一方で、家庭用食料品(食料品の一部を構成)は、前年同月比2.8%増(5月3.3%増)で上昇ペースが鈍化した。この鈍化の主な要因は生鮮野菜(3.1%減、5月1.0%増)によるもので、特にタマネギ(10.3%減)とキュウリ(18.3%減)が大きく影響した。生鮮野菜全体で下落したのは2021年10月以来だった。これに対して、食料品の項目で上昇率が目立った品目として、コーヒー・茶類が挙げられ、コーヒーが23.2%増、焙煎(ばいせん)済みまたは粉砕されたコーヒー豆が31.4%増となった。
発表を受けて、ロイヤル・バンク・オブ・カナダ(RBC)傘下のRBCエコノミクスのエコノミスト、アビー・シュウ氏は、国内で生産・消費されるサービスの価格上昇率は堅調に推移しており、6月の労働市場の回復、企業の景況感の改善、消費者支出の底堅さも見られることから「経済成長には依然として下振れリスクがあるものの、利下げを再び行う可能性は低いだろう」と予想した(RBCエコノミクス7月15日)。
中央銀行の次回の政策金利と経済見通しを示す金融政策報告書の発表は7月30日に予定されている。

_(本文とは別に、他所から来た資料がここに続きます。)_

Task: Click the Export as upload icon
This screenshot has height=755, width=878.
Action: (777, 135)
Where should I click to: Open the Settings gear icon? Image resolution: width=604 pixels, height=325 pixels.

(注)連邦温暖化ガス汚染価格制度(GGPPA、Greenhouse Gas Pollution Pricing Act)は連邦OBPS制度(Output-Based Pricing System)と連邦炭素税制度(Fuel Charge)で構成される。連邦炭素税制度(Fuel Charge)は、最終消費者を対象に温室効果ガス(GHG)排出に直接かかわる化石燃料(ガソリンや軽油)に対する課税で、全ての条件を満たした納税者に対し、個人向けカナダ炭素税還付(CCR)が適用される(2023年9月27日付地域・分析レポート参照)。